*EXERCISE REQUIREMENTS:* Gather every line in the records below that contains the string "Policy", and copy each one out. Case counts.

*ITEMS:*
******************************

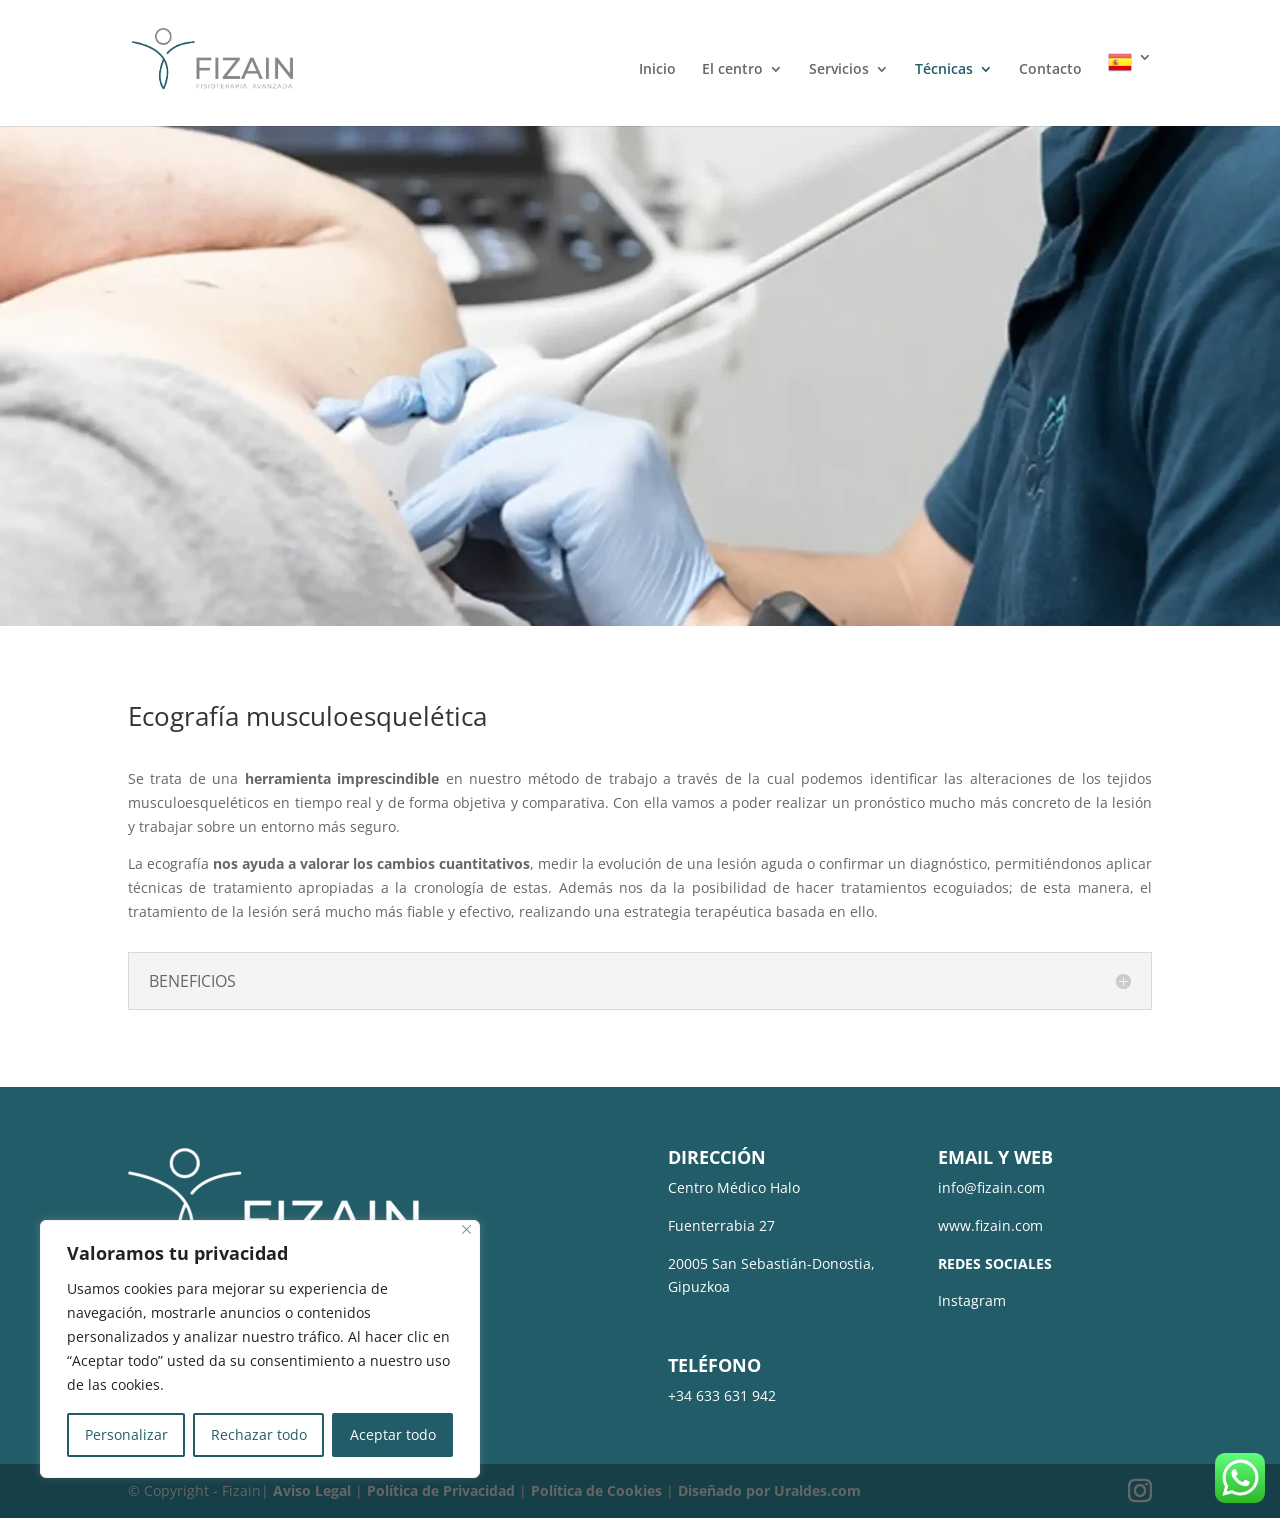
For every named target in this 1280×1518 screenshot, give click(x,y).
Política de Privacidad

******************************

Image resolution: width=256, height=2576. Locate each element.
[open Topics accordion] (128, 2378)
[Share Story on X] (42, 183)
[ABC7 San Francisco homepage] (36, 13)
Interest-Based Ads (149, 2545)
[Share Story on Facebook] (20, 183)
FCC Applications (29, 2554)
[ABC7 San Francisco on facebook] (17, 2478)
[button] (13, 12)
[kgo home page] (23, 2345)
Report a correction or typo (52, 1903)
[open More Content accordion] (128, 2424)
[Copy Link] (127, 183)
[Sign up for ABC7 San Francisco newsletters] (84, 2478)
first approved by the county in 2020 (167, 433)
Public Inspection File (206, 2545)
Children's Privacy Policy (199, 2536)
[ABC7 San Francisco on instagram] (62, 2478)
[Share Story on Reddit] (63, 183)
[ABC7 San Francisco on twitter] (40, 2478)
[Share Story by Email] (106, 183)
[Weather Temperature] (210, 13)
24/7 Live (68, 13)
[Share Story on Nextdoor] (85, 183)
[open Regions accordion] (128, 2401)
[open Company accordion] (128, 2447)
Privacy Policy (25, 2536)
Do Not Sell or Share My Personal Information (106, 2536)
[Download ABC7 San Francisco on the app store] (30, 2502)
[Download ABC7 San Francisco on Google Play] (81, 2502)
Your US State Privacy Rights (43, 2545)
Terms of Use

******************************

*FULL RESPONSE:*
Children's Privacy Policy (199, 2536)
Privacy Policy (25, 2536)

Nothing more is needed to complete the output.